__Activity 1__: Transcribe word for word the part of the MPEG-G forum thread that opens with the words containing "Things went sour, to" and closes with "a better model.".
__Activity 2__: Write the next part of the MPEG-G forum thread, picking up after its last sentence.

Results 1 to 10 of 10

Thread: MPEG-G

  1. #1
    Member
    Join Date
    Dec 2011
    Location
    Cambridge, UK
    Posts
    437
    Thanks
    137
    Thanked 152 Times in 100 Posts

    MPEG-G

    For those that don't know, this is MPEG's foray into genomic data compression. I engaged with it in the early days as I wanted to see a new, better engineered file format.

    Things went sour, to my personal taste and I withdrew. I would have left it at that if the PR campaign hadn't started to get so biased, always comparing their format against 10 year old legacy ones and ignoring everyone elses good work (including my own), so with a sad sinking feeling I started my first blog.

    https://datageekdom.blogspot.com/

    This makes a mockery of the great work the Pistoia Alliance did with their Sequence Squeeze contest (OK I'm biased, a little), as they demonstrated a better model.

    To be balanced, this is their side of the argument:

    https://www.biorxiv.org/content/early/2018/09/27/426353

  2. The Following 5 Users Say Thank You to JamesB For This Useful Post:

    JamesWasil (14th October 2018),Jarek (1st October 2018),Mike (28th September 2018),schnaader (29th September 2018),SolidComp (29th September 2018)

  3. #2
    Member
    Join Date
    Apr 2012
    Location
    Stuttgart
    Posts
    437
    Thanks
    1
    Thanked 96 Times in 57 Posts
    If I read through your blog, is it right to say that your main point of critique is the process and not the standard itself? I cannot really comment on MPEG-G, I'm neither an expert there, nor did I participate, nor contribute.
    I'm only next door, WG1 not WG11.

    Concerning patents: Very much a mixed blessing. The problem is that people run to the patent office with the most obvious and trivial ideas, and the patent offices no longer have the capacity to check claims and hunt for prior art. Most of the compression patents would probably not withstand in a court. On the other hand, patents also help to fund research. If we wouldn't have patents, I would not have a job, and my job is pretty much paid (or was paid) by mp3 patents (or rather, MPEG 2 audio layer 3). Then, if you talk about the open media alliance, and google making research available for free, this is not quite true either. You already paid for that, with your privacy and your personal data. If something is for free, you are not the customer - you are the product. In the end, there is no free lunch. You can either pay directly, or indirectly.

    To clear up the process a little bit: Within ISO itself, you do not and cannot talk about patents, and patents shall not have an influence on technical decisions. The idea is that the process should be driven by technical expertise, and not by commercial interests. Of course, you cannot prevent that in reality, as always. You declare patents only in the very last step of the process, just before publication, and not to the working group, but to the ISO office - just to make sure that you understand how things work. You neither defeat or justify patents within any ISO working group. That is the job of a patent pool, for example.

__Records__:

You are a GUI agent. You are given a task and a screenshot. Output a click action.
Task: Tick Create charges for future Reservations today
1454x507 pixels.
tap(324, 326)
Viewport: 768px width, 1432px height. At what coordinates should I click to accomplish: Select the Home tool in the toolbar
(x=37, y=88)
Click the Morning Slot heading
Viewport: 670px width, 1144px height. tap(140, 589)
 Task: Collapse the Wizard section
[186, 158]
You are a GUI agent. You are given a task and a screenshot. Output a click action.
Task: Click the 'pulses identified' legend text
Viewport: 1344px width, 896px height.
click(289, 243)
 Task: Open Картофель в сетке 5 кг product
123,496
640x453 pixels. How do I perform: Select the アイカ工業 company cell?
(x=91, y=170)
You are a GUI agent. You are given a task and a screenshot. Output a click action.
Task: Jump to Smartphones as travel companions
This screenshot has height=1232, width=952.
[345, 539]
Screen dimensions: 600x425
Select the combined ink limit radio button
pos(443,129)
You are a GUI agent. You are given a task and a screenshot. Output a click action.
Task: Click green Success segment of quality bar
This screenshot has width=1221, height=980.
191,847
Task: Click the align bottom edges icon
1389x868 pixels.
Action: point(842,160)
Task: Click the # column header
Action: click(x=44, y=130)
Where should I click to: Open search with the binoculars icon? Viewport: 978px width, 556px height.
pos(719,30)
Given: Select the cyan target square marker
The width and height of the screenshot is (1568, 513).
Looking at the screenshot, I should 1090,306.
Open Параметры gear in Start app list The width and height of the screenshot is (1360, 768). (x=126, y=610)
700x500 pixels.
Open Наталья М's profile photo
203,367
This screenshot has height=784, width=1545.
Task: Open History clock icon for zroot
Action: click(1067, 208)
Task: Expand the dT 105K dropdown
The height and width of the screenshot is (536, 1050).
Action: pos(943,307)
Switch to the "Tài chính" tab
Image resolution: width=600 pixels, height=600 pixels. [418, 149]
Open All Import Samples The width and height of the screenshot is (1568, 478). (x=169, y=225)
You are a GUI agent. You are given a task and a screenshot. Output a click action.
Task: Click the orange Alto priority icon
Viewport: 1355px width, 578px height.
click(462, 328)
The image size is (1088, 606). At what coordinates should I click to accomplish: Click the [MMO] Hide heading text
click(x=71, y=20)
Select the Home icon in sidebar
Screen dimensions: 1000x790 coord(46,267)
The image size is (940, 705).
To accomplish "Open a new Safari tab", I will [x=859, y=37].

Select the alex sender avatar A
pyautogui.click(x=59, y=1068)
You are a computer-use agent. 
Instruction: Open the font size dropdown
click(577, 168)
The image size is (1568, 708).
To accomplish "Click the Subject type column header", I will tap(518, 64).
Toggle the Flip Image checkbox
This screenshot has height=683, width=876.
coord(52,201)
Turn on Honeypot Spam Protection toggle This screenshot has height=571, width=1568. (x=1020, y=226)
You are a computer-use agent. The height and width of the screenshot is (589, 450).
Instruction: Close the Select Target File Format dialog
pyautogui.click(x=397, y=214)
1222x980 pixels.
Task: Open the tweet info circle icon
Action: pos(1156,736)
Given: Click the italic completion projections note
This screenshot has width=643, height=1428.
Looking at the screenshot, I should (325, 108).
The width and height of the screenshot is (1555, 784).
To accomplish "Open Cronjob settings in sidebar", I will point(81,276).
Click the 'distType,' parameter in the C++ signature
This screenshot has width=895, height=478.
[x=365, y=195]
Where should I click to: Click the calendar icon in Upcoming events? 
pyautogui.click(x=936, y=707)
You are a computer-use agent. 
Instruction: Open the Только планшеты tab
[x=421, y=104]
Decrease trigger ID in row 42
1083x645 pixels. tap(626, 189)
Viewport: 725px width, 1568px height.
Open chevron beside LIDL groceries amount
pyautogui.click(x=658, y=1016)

__Expected answer 1__:
Things went sour, to my personal taste and I withdrew. I would have left it at that if the PR campaign hadn't started to get so biased, always comparing their format against 10 year old legacy ones and ignoring everyone elses good work (including my own), so with a sad sinking feeling I started my first blog.

    https://datageekdom.blogspot.com/

    This makes a mockery of the great work the Pistoia Alliance did with their Sequence Squeeze contest (OK I'm biased, a little), as they demonstrated a better model.

__Expected answer 2__:
    Concerning reproducibility: Every ISO process should have a "verification model" that should also be available to WG members. I firmly hope MPEG-G has one, but I do not know. Hence, if you are an accredited member, you should have access and should ask the adhoc group chair to get access to it. If not, complain the test chair of WG11 that the process isn't right. Ideas do not enter into the standard because "someone say so", but because there is evidence on the table from core experiments that provides guidance to the decisions. Also, you need to make sure your ideas are heart, and enter into core experiments, to drive such decisions. It is therefore of importance that you come to meetings. Also, test results should be available to you, thus allowing you to reproduce the findings of the members. If you want to communicate your ideas, it is important to register input documents on your proposals. These documents are archived, and can very much help to fight a patent later on as they document your prior art. It would be the job of the patent office to verify such documents, but they are snowed under by so many applications that the patent system itself became close to worthless, and I believe there should be a higher entry barrier to avoid trivial patents - but see above.

    Concerning the specs: I only went over it very quickly, and I do not agree that it is overly long, rather the reverse: 57 pages is pretty slim. About the half of it is the usual ISO boilerplate, which leaves about 30 pages for actual content. That is pretty concise for a spec. Look at the HEVC spec or the JPEG 2000 spec and you'll see what I mean.

    The problematic part here is that an academic or freelance developer has a hard time contributing to the process. Patents cost money (and you have to have them), going to the meetings cost money, processing documents costs time, and hence money. But don't believe this is any different at the other side of fence, in the open media alliance. They also have to pay developers, money doesn't fall from the sky, and whether they are ready to accept outside ideas I have no idea. I do not know by which protocol they operate, but since they have commercial interest, I doubt they do accept anyone walking in either. Not that I have tried, not my field anyhow.

  4. #3
    Member
    Join Date
    Dec 2011
    Location
    Cambridge, UK
    Posts
    437
    Thanks
    137
    Thanked 152 Times in 100 Posts
    My problem is the many fold, but not actually (I think) with the spec itself although it's hard to tell without any implementations, data or results! Note the 57 page one doesn't seem to contain enough to actually implement it from what I can tell. There's a 250+ page one with the actual description of the models being used. Unless the spec is so meta that it permits any model and the "study" one isn't the spec, but just an exemplar?

    [Edit: cut the crap - it was waffle and this is the bit that matters:]

    Most damning of all frankly, is the blatant PR campaign. That's most definitely what hurts the most.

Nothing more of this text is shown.